Source records:
# # # #
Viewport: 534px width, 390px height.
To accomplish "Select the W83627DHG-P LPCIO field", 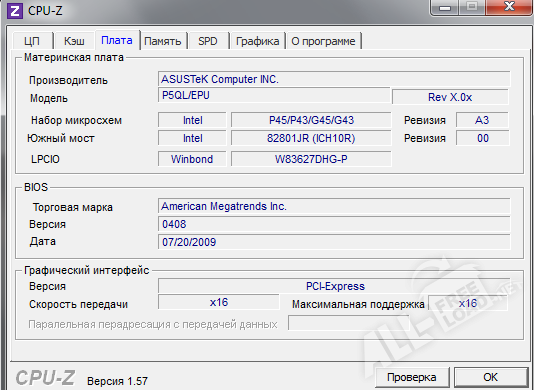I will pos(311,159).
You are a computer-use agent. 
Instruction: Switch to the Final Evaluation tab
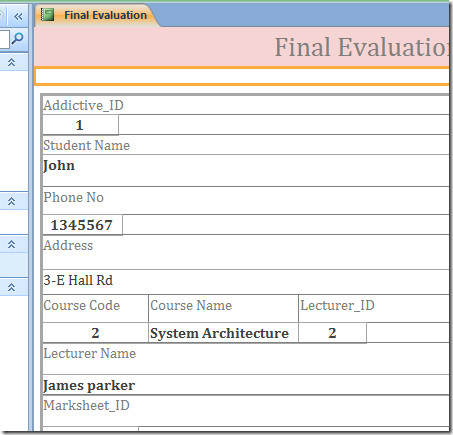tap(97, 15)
# # # #
TRY IT -> From the line containing "Instruction: Switch to" down to the last line of the entries above, set down every line exactly. Omit all pictures.

RESPONSE TO THE TASK ->
Instruction: Switch to the Final Evaluation tab
tap(97, 15)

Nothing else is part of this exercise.